Take each line in the entries below that holds "width" and show it.

(Dataset records)
-----
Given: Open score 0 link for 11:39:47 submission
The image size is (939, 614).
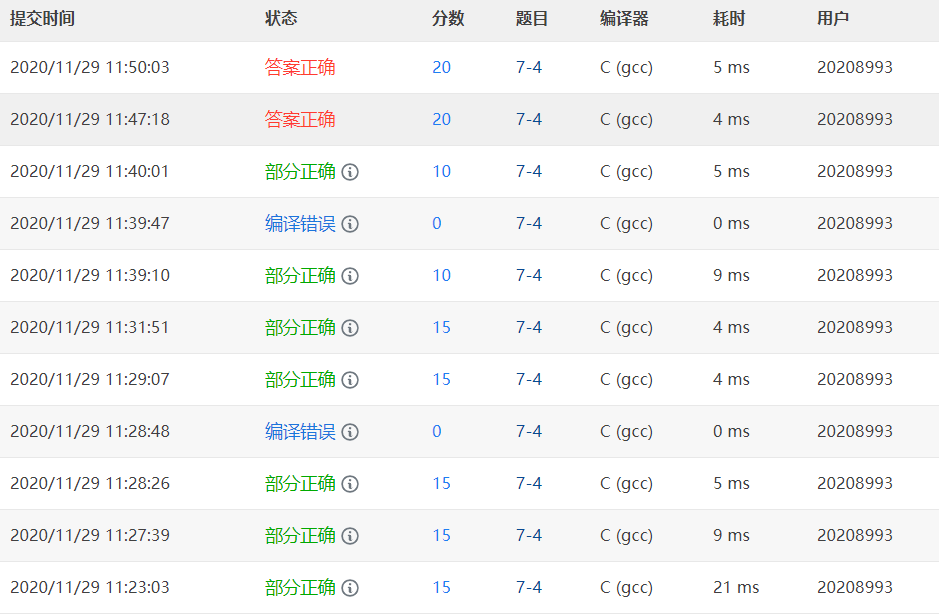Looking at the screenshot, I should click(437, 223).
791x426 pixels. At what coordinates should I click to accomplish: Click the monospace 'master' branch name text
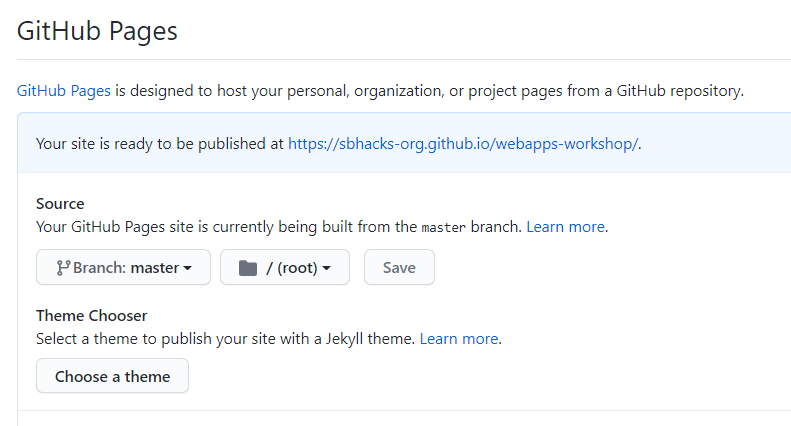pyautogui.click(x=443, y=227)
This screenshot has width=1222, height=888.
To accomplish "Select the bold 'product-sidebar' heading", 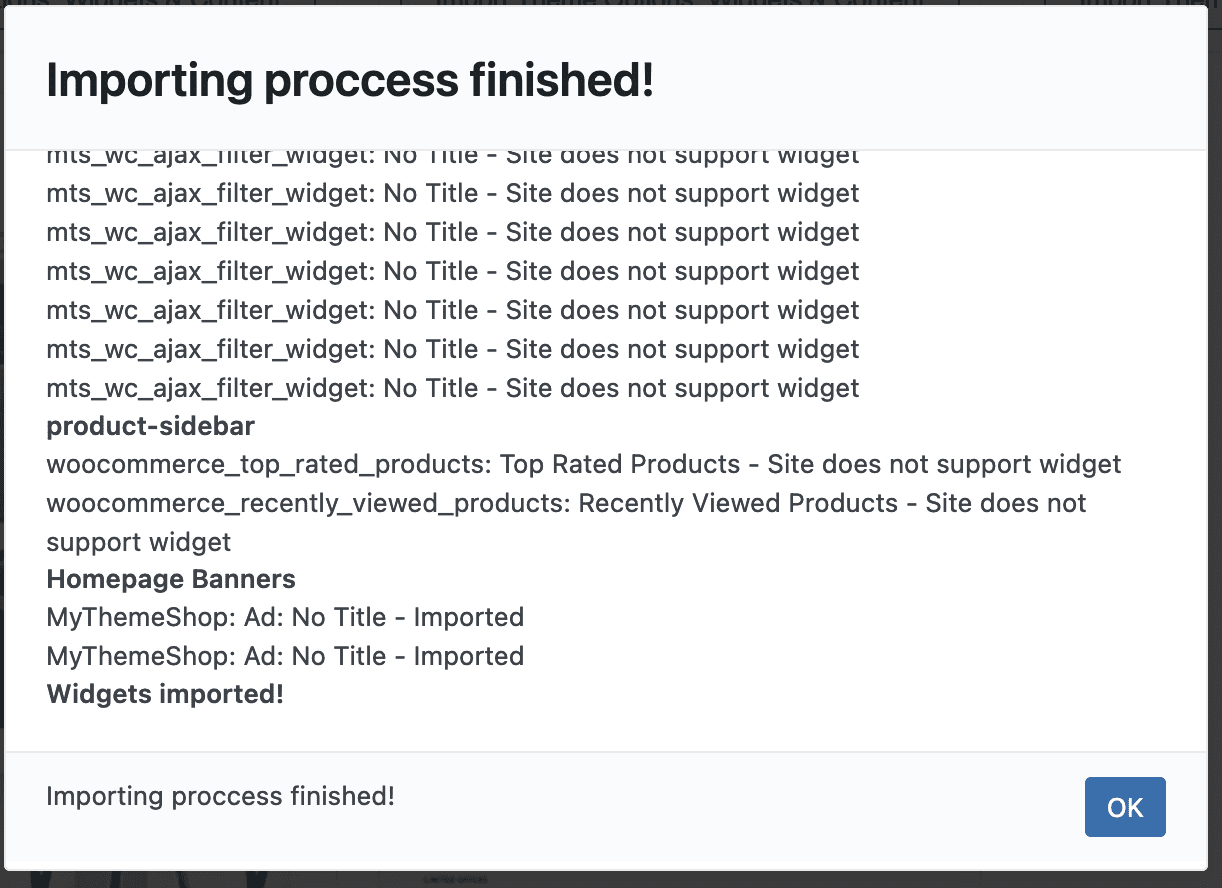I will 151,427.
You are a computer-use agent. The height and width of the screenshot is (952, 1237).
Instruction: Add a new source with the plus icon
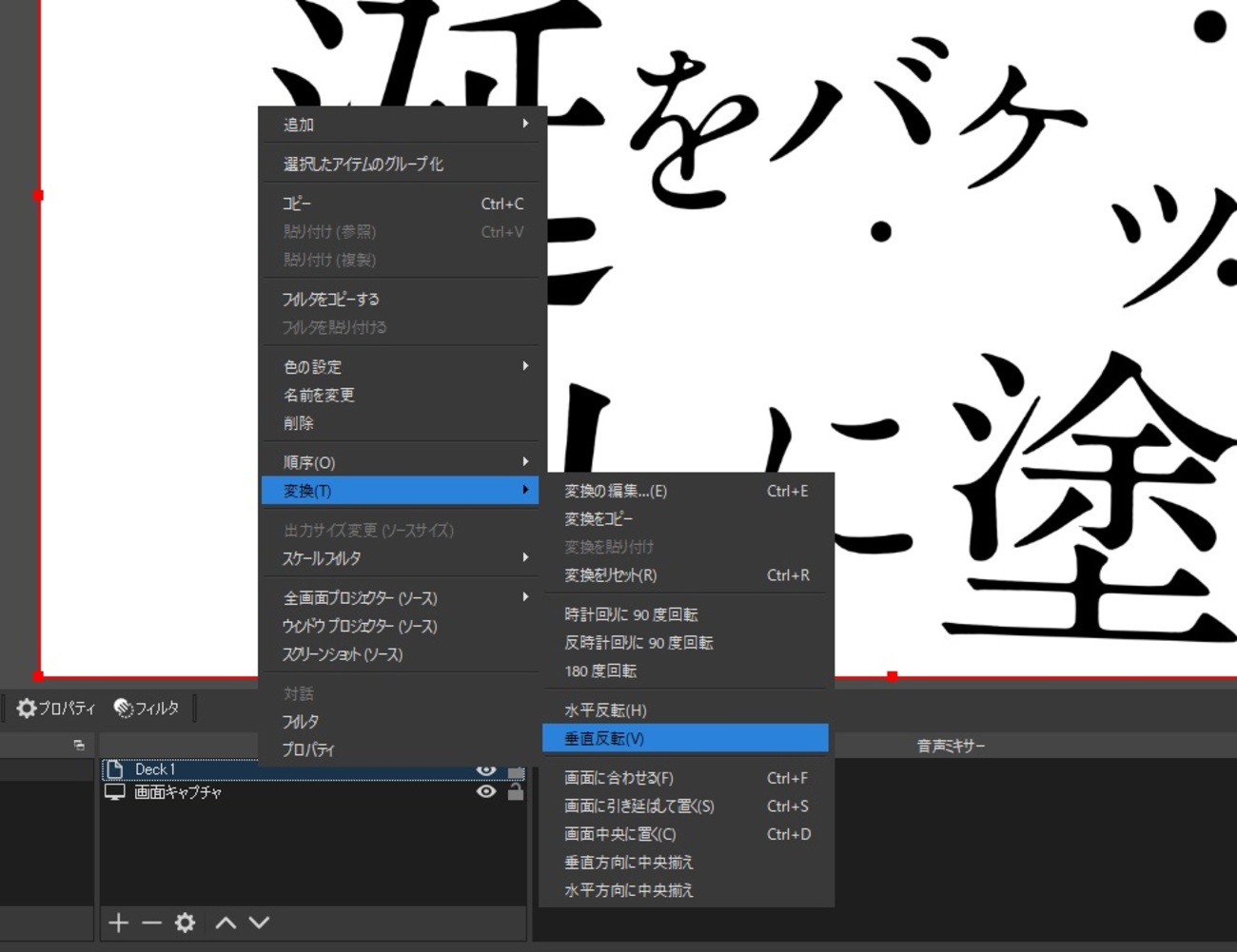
-----
ANSWER FOR THIS EXERCISE:
This screenshot has width=1222, height=888.
You are a computer-use agent. The height and width of the screenshot is (952, 1237).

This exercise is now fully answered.